When David Quinn resigned in 2003 to work for the Irish Independent, Simon Rowe, a member of Opus Dei, was appointed as editor. Simon Rowe resigned after only nine months with the newspaper, over the publication of an article that criticised the Irish bishops' conference.
Following Rowe's departure, Hermann Kelly was acting editor of the paper from June 2004 to 1 January 2005, at which point the paper’s sales had reached 27,177 copies.
The Board of Directors then appointed Garry O'Sullivan as editor, and he took up his post in January 2005. He was a former reporter with the newspaper and communications manager with the Jesuits in Ireland.

In 2012, with sales at 22,000 and declining in line with the Irish newspaper industry in general, O’Sullivan purchased the newspaper, and in October 2012 became editor-in-chief. Michael Kelly, who had been deputy editor and Rome correspondent previously, became editor under him.

The Irish Catholic claims to have 90,000 readers based on a print circulation of 30,000 copies. This is despite sales having dropped to 22,000 in 2012, and despite national newspaper trends, with newspaper sales in Ireland halving between 2009 and 2019. Like many Irish newspapers, The Irish Catholic is not ABC-audited, but as it is not a member of the Press Council of Ireland it is not obliged to supply independently verified evidence of its circulation.

==Contributors==
The paper has a number of journalists and guest contributors, including Mary Kenny (founding member of the Irish Women's Liberation Movement), the psychiatrist Patricia Casey, former TD and government advisor Martin Mansergh, Martin O'Brien (Northern Correspondent), Breda O'Brien, Peter Costello(Books editor), Baroness Nuala O'Loan, and John McGuirk as well as former editor David Quinn and editor-in-chief Garry O'Sullivan.

==Ownership and sale==
On 2 March 2007, the Irish Independent reported that the Irish Farmers Journal intended to buy The Irish Catholic. The takeover of The Irish Catholic by the Irish Farmers Journal was reported to be complete on 29 March 2007.
In March 2012 the Irish Farmers Journal sold it to a group led by the paper's managing editor Garry O'Sullivan and is published now by Mr O’Sullivan’s company Grace Communications. In 2016, Grace Communications acquired Columba Book Service, which published religious books under the Columba Press imprint and general interest books under the Currach Press imprint. Grace and The Irish Catholic are the Irish distributors of the two monthly Magnificat prayer book.
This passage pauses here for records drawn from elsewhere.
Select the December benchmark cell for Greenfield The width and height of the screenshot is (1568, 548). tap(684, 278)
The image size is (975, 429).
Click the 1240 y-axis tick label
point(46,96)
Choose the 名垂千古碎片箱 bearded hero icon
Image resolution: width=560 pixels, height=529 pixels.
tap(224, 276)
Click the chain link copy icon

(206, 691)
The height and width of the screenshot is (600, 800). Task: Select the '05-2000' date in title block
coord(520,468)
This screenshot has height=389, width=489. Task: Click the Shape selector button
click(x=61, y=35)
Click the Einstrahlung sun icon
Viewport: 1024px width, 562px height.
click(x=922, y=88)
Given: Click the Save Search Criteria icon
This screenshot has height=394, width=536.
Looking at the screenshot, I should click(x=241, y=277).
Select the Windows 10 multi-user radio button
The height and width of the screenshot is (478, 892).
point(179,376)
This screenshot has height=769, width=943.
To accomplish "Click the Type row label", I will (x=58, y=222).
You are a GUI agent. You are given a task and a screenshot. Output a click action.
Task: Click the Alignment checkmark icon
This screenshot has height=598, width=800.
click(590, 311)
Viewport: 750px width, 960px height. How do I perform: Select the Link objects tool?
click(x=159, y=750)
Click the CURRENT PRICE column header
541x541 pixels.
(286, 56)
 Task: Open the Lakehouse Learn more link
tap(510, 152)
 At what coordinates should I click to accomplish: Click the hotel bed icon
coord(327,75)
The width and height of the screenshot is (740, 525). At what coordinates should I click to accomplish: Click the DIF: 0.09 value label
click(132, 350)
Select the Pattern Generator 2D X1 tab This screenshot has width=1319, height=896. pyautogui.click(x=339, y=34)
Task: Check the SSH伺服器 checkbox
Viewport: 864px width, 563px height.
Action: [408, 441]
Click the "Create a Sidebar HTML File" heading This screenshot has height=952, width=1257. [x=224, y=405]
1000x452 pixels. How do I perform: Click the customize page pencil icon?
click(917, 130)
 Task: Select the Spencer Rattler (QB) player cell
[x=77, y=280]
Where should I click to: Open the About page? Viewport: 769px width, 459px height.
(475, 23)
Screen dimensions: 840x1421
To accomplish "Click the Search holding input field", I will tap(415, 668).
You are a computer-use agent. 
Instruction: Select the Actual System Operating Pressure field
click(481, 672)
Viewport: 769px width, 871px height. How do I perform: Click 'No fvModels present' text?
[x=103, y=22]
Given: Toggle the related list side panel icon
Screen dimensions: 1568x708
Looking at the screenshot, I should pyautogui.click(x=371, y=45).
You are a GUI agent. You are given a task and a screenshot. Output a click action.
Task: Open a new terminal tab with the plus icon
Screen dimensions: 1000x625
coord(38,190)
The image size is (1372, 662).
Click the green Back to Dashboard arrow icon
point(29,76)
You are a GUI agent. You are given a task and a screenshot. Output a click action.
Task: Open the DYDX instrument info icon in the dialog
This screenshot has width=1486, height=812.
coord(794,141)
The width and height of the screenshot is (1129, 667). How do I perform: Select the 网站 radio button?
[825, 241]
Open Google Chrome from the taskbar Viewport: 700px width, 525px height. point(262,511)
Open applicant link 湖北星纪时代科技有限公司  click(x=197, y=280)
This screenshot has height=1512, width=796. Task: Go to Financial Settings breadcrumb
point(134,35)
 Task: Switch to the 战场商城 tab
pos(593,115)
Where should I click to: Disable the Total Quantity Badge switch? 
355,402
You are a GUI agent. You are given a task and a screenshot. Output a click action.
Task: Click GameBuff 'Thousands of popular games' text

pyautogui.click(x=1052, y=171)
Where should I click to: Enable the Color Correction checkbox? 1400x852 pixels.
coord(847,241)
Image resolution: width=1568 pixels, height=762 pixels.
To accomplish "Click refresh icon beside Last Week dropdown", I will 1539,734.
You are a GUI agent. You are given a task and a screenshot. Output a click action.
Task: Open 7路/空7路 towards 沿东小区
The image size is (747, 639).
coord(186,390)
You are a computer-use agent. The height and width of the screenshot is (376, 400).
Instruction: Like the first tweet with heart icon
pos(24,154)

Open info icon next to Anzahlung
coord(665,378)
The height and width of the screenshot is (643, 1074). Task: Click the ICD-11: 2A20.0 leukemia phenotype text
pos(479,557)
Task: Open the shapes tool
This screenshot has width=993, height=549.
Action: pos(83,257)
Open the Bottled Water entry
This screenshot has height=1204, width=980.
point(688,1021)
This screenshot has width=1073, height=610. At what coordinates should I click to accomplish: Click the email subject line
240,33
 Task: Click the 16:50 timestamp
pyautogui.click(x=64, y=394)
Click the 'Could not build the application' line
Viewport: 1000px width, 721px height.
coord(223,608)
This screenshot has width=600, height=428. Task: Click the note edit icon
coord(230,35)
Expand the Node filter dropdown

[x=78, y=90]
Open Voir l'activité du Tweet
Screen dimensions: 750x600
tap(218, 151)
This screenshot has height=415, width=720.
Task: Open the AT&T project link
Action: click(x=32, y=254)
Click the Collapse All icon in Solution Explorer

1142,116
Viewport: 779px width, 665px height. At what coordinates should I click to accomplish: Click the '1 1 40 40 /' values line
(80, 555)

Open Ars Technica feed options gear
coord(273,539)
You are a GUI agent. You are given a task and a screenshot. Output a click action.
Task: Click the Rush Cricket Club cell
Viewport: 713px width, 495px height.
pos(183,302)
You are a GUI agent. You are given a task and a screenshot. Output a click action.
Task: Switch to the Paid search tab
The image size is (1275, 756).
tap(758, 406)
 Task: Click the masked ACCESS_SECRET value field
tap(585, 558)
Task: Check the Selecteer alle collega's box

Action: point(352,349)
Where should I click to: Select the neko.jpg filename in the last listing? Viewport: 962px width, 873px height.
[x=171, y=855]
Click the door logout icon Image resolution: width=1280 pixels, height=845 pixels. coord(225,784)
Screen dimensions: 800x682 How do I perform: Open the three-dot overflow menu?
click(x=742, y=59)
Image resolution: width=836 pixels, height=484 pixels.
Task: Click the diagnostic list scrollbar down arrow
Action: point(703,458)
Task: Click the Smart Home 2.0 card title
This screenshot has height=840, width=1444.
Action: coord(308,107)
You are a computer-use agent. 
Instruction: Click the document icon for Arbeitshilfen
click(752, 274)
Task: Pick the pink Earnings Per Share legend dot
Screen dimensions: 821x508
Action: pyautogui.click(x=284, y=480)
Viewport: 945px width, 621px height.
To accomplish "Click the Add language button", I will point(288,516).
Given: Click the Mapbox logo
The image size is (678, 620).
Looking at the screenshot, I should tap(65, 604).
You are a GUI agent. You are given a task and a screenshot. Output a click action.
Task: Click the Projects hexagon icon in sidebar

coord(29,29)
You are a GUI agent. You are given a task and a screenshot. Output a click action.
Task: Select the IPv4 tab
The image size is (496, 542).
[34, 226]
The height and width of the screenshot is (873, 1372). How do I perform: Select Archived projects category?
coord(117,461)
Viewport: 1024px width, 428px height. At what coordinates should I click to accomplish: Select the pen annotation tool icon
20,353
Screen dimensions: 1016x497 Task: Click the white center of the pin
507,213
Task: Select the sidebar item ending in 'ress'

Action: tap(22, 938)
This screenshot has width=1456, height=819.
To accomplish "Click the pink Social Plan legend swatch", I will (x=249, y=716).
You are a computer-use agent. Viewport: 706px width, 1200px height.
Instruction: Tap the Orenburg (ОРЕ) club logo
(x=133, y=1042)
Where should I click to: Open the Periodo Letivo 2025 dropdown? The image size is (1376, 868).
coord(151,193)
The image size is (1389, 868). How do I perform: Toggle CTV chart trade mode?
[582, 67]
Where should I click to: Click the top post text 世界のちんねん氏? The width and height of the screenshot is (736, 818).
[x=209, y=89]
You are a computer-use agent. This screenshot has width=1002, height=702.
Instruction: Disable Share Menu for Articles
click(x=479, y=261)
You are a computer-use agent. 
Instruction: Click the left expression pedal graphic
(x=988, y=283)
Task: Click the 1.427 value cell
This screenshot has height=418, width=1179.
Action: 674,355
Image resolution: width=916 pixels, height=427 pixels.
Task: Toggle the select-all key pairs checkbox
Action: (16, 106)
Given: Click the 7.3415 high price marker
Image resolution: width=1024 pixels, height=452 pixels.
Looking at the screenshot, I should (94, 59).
Grace Communications has two directors, Garry O'Sullivan and Progressive Democrats co-founder Paul McKay. It regards Tabor Asset Holdings, wholly owned and controlled by Garry O'Sullivan, as its parent company, with Tarsus Media Limited and Zion Media Limited being related co-subsidiaries of Tabor Asset Holdings.

Although company profits dropped from €216,692 for the year ended 30 May 2019 to €170,208 for the year ended 30 June 2020, with vehicles worth €139,950 being bought in the intervening period and Mr O'Sullivan owing the company €104,369 on the latter date, remuneration to the company's two directors was €219,056 for the year ended 30 June 2020.